The voice that follows me doesn’t just search inside — it searches everywhere. At times, it helps me see what others may not name. But often, it leaves me standing outside the flow of life, tangled in judgment, unable to fully rest inside what simply is.

The Gift & The Challenge

whereveryougothereyouareThe world I came from taught control, improvement, self-perfection. Always find what’s wrong so you can fix it. If you miss something, the ground might give way beneath you. Self-monitoring, hyper-awareness, constant striving — this was the emotional place I came from.

Thailand offers something else entirely — acceptance, non-attachment, the release of trying to control what cannot be controlled. Small flaws are let go. Harmony is protected. Suffering comes not from imperfection, but from the refusal to accept it.

At times, people here have said to me: Why do you always look for the mistakes?
They see an old coping mechanism, a foreign habit of mind. They’re not wrong. But they don’t see where it was born.

The gift — and the challenge — are bound together. This culture might teach me how to soften the critic’s grip. If I can allow myself to absorb even a little of this gentle acceptance, I might learn to live differently.

The challenge is trust — trusting that things won’t collapse if my critic stops scanning. Allowing imperfection to live — in myself, in others, in the cultures I’ve come from and the one I now inhabit. Learning to sit quietly inside life’s uncertainty.

The work, I’ve come to see, isn’t about the impossibility of silencing the critic entirely. It’s about understanding what sits beneath its harsh voice. The critic holds pain differently than the softer, more vulnerable parts inside me. While the wounds of the past will always live inside me, the critic has taken on the power of those who once did the hurting. In that reversal, I sometimes become the one who turns that harshness inward — and at times, outward onto others. What was once done to me, I now risk doing to myself, and to the world around me.
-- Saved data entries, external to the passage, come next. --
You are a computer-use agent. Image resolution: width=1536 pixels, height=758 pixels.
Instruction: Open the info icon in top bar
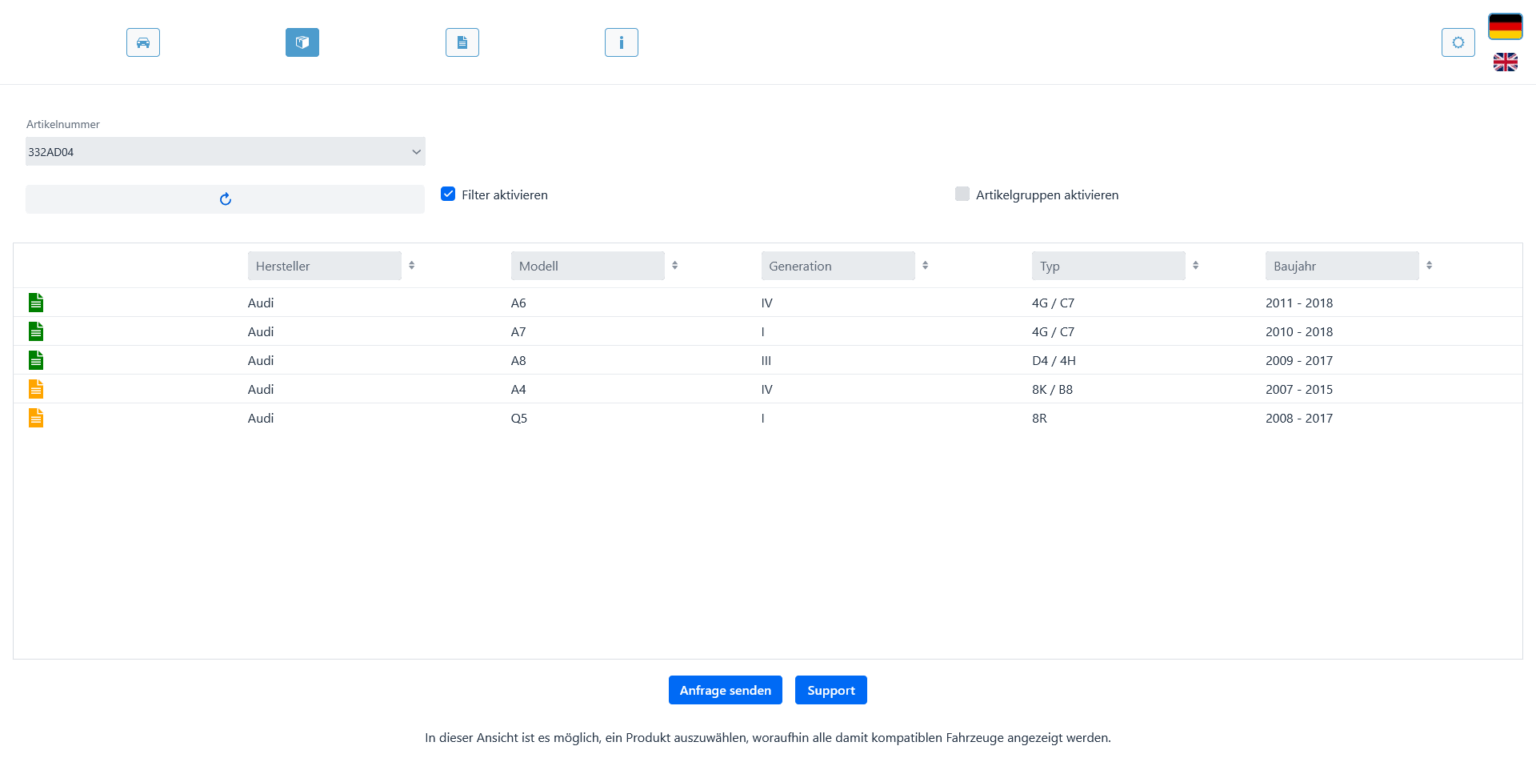621,42
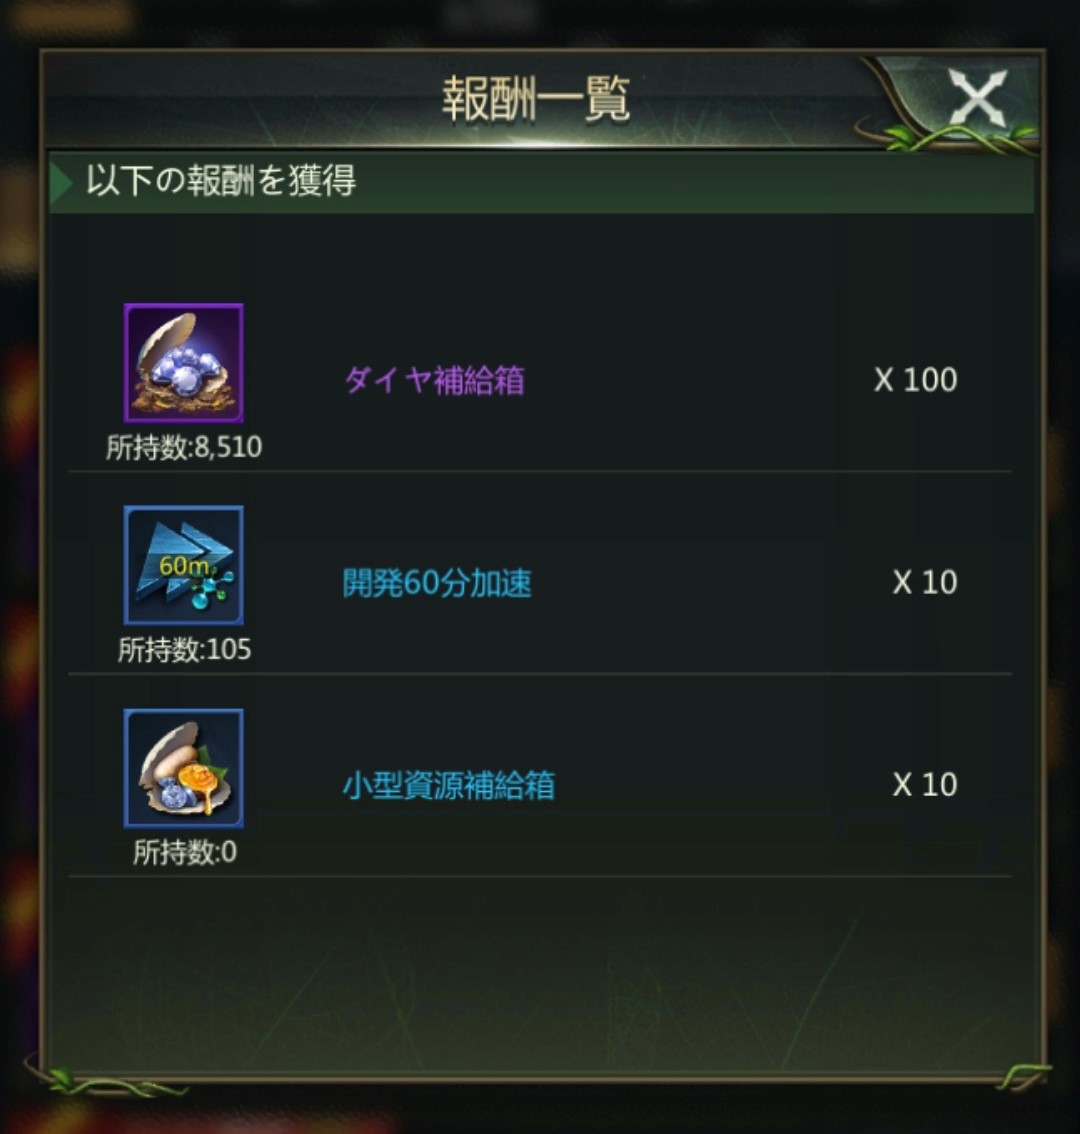1080x1134 pixels.
Task: Select the 小型資源補給箱 item name
Action: click(448, 785)
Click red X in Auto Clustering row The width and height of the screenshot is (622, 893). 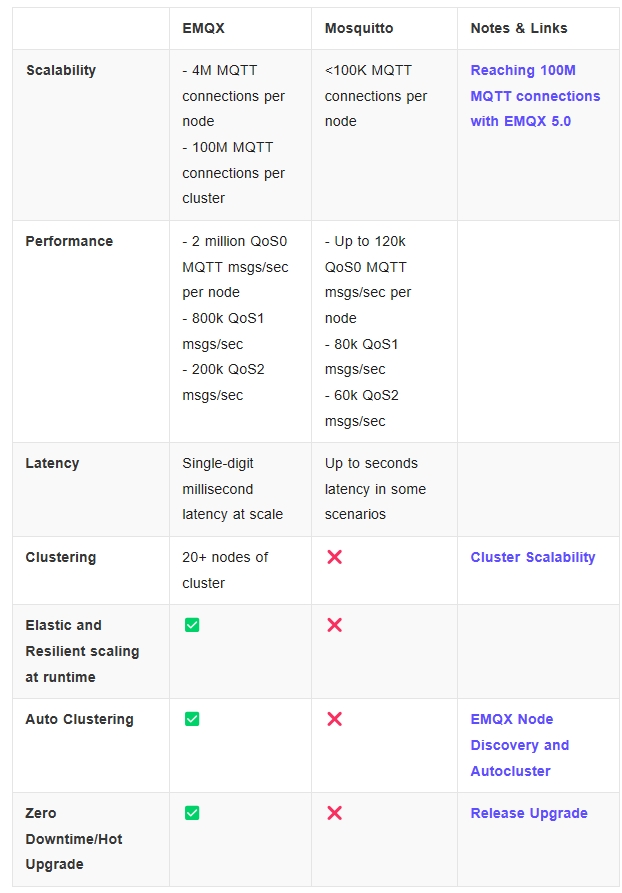[334, 719]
But like the vulnerable self, the critic too can change. If I can begin to imagine that these old roles aren’t fixed — if I can practice a kind of inner flexibility — then something new becomes possible. Slowly, in small steps, a different kind of relationship can take shape between the part of me that once judged harshly and the part that longed to be protected. This is, as Process-work calls it, a “path made by walking.” And I am still walking.